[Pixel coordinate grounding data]
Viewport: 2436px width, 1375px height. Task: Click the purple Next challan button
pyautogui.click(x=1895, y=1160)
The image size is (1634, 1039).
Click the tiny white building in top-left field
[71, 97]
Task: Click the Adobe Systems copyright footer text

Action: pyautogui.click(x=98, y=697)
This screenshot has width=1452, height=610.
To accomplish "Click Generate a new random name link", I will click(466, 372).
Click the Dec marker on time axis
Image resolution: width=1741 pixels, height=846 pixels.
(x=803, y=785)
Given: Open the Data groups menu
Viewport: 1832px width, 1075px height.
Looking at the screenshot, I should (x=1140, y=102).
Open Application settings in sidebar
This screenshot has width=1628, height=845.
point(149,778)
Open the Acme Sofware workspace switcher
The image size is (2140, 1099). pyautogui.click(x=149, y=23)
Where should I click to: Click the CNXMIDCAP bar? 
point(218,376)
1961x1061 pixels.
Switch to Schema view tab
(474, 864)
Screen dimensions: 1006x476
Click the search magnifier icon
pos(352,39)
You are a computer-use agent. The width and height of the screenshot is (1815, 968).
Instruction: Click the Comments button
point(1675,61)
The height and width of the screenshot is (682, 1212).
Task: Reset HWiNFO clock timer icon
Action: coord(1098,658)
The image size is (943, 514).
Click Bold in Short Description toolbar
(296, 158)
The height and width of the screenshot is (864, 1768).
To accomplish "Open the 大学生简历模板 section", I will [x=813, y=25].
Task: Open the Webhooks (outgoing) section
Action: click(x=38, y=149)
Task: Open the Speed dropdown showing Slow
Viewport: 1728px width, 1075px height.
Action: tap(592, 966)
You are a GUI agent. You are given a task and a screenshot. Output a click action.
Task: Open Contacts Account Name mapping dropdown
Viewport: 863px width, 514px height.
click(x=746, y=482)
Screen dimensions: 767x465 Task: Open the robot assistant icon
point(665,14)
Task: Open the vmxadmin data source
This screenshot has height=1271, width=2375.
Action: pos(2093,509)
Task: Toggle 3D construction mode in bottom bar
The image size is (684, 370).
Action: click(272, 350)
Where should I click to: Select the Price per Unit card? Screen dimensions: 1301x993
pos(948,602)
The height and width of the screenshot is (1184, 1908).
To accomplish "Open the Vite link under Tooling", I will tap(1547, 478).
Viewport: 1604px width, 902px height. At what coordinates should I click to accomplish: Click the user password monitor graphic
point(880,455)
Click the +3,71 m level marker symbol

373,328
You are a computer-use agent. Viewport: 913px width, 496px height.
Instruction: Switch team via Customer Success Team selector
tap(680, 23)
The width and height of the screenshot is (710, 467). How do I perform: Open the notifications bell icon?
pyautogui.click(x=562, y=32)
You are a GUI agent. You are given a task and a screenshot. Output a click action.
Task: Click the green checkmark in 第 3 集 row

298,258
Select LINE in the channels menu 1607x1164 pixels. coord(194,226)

#### Exercise goal
What this exercise asks for is an exact copy of all the records.

#### Result of this exercise
Viewport: 2436px width, 1375px height. Task: Click the purple Next challan button
pyautogui.click(x=1895, y=1160)
The image size is (1634, 1039).
Click the tiny white building in top-left field
[71, 97]
Task: Click the Adobe Systems copyright footer text

Action: pyautogui.click(x=98, y=697)
This screenshot has width=1452, height=610.
To accomplish "Click Generate a new random name link", I will click(466, 372).
Click the Dec marker on time axis
Image resolution: width=1741 pixels, height=846 pixels.
(x=803, y=785)
Given: Open the Data groups menu
Viewport: 1832px width, 1075px height.
Looking at the screenshot, I should (x=1140, y=102).
Open Application settings in sidebar
This screenshot has width=1628, height=845.
point(149,778)
Open the Acme Sofware workspace switcher
The image size is (2140, 1099). pyautogui.click(x=149, y=23)
Where should I click to: Click the CNXMIDCAP bar? 
point(218,376)
1961x1061 pixels.
Switch to Schema view tab
(474, 864)
Screen dimensions: 1006x476
Click the search magnifier icon
pos(352,39)
You are a computer-use agent. The width and height of the screenshot is (1815, 968).
Instruction: Click the Comments button
point(1675,61)
The height and width of the screenshot is (682, 1212).
Task: Reset HWiNFO clock timer icon
Action: coord(1098,658)
The image size is (943, 514).
Click Bold in Short Description toolbar
(296, 158)
The height and width of the screenshot is (864, 1768).
To accomplish "Open the 大学生简历模板 section", I will [x=813, y=25].
Task: Open the Webhooks (outgoing) section
Action: click(x=38, y=149)
Task: Open the Speed dropdown showing Slow
Viewport: 1728px width, 1075px height.
Action: tap(592, 966)
You are a GUI agent. You are given a task and a screenshot. Output a click action.
Task: Open Contacts Account Name mapping dropdown
Viewport: 863px width, 514px height.
click(x=746, y=482)
Screen dimensions: 767x465 Task: Open the robot assistant icon
point(665,14)
Task: Open the vmxadmin data source
This screenshot has height=1271, width=2375.
Action: pos(2093,509)
Task: Toggle 3D construction mode in bottom bar
The image size is (684, 370).
Action: click(272, 350)
Where should I click to: Select the Price per Unit card? Screen dimensions: 1301x993
pos(948,602)
The height and width of the screenshot is (1184, 1908).
To accomplish "Open the Vite link under Tooling", I will tap(1547, 478).
Viewport: 1604px width, 902px height. At what coordinates should I click to accomplish: Click the user password monitor graphic
point(880,455)
Click the +3,71 m level marker symbol

373,328
You are a computer-use agent. Viewport: 913px width, 496px height.
Instruction: Switch team via Customer Success Team selector
tap(680, 23)
The width and height of the screenshot is (710, 467). How do I perform: Open the notifications bell icon?
pyautogui.click(x=562, y=32)
You are a GUI agent. You are given a task and a screenshot. Output a click action.
Task: Click the green checkmark in 第 3 集 row

298,258
Select LINE in the channels menu 1607x1164 pixels. coord(194,226)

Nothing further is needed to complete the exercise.